Yengi Bir Yar Sevmişem Ağzı Bal Dili Hurma

Türküler Türkü söyler

Cumartesi günü gerekli izni alarak Kastamonu’ya doğru yola çıktım. Tam Eskişehir’den ayrılırken bir Kerkük türküsü başladı TRT Türkü Radyo’da, söyleyen Adile Kurt Karatepe;

“Cerrevün kulpu burma

Doldur cerrevü durma

Yengi bir yar sevmişem

Ağzı bal dili hurma.”

Arada bir uzun hava;

“Dağlar yeşil boyandı

Kim yattı kim uyandı

Kalbime ateş düştü

İçinde yar da yandı

Su septim ateş sönsün

Septiğim su da yandı.”

“İçinden Türkü geçen şehirler”den birisiydi Kerkük.

Yollar uzundu, yollar güzeldi.

Az sonra Türk Dünyasından bir arkadaş aradı uzaklardan. Özal döneminde Türkiye’ye gelen on bin öğrenciden biriydi. “Abi hatıralarımı yazayım mı?” dedi. “Yaz” dedim. “O günkü durumu, durumunuzu, Türkiye’nin sizin için ne olduğunu, şimdi nasıl baktığınızı, burada yaşadıklarınızı, başınızdan geçen olayları, tanıdığınız şahsiyetleri, şimdi Türkiye’ye nasıl baktığınızı, ne ifade ettiğini, şimdi sizin çocuklarınız da neredeyse üniversiteye gidecek yaşa geldiğini, onları yurt dışında okutmak isterseniz tercihinizin neresi olacağını…”

Radyoda bir program başladı, Azerbaycan’dan Cavit Tebrizli ile Kerkük’ten Ahmet Tuzlu vardı. Beraberce türkü okudular.

Nermin Memedova bir Kerkük türküsü okumuştu Azerbaycan’da, Evlerinin Önü Yonca. Beraber söylediler. Bu türkünün nakaratına Şanlıurfa’da iki mısra ilave etmişler. Türküler ne güzeldi. Türk’ün olduğu her yerde onlar vardı.

Şehriyar’dan Haydar Baba’yı söyledi Cavit Tebriz’li.

“Heyder Baba, ıldırımlar şakanda,

Seller, sular şakkıldayıb akanda,

Kızlar ona saf bağlayıb bakanda,

Selâm olsun şevkatize, elize,

Menim de bir adım gelsin dilize.”

Biraz önce Türk Dünyasından telefon eden arkadaşımız yıllar önce Şehriyar’ın müze olan evini ziyaret etmiş, oradan fotoğraflar göndermişti.

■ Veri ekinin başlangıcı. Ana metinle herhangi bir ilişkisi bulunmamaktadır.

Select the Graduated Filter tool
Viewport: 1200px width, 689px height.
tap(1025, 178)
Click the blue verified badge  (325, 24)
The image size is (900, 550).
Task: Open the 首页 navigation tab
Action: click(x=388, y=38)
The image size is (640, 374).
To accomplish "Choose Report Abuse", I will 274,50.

Aşık Reyhani’de İran’a gittiğinde oradaki aşıklardan Emrah’ın şu türküsünü derlemişti;

“Bugün sabah ile visal-i yardan

Bana bir haber var inceden ince

Ol zülfü zer tar-ı hayal-i yardan

Bir buy-i eser var inceden ince.”

Türk’ün olduğu her yerde idi türkü ve “her gönülün zamanı geldiğinde söyleyeceği bir türküsü vardı.”

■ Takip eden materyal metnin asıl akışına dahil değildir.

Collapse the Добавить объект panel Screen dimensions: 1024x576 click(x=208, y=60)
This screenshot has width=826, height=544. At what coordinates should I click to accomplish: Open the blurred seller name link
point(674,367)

Yollarda yapraklarını dökmüş ne güzel heybetli ağaçlar vardı. Yanında bir arkadaş olmalı ve hepsinin tek tek fotoğrafı çekilmeliydi. 

Yolun kenarında üzerinde burç olan ağaçlar gördüm. “Şu derenin alıcından burcundan” diye başlayan bir türkümüz vardı. Prof. Dr. Cemal Kurnaz Bey bir türkü sevdalısıydı. Geçen gün böyle bir mevzu geçmişti. O ağaçlardan birinin fotoğrafını çekip gönderdim.

Kastamonu’ya giderken yolun solunda “İstiklal Yolu” uzanıyordu. İstiklal Yolu “İnebolu’dan alınan cephanenin Kastamonu, Çankırı il sınırlarını aşarak Ankara’ya, 344 km. mesafedeki cepheye taşınmasında, kadınıyla çocuğuyla, yaşlısıyla Anadolu insanının zoru başarmasını, Kurtuluş Savaşımızın başarıyla sonuçlanmasını sağlayan yoldu.” Zaten o dönemlerde Üsküdar’dan sonra Kastamonu idi.

Türküler bizimdi ve her yerde idi. Meselâ Cezayir Türküsü çok yerde vardı. Muhtemelen orada askerlik yapanlar memleketlerine geldiklerinde okumuşlar ve oralara mâl olmuştu.

Çanakkale Türküsü’de Kastamonu Türküsü idi meselâ. 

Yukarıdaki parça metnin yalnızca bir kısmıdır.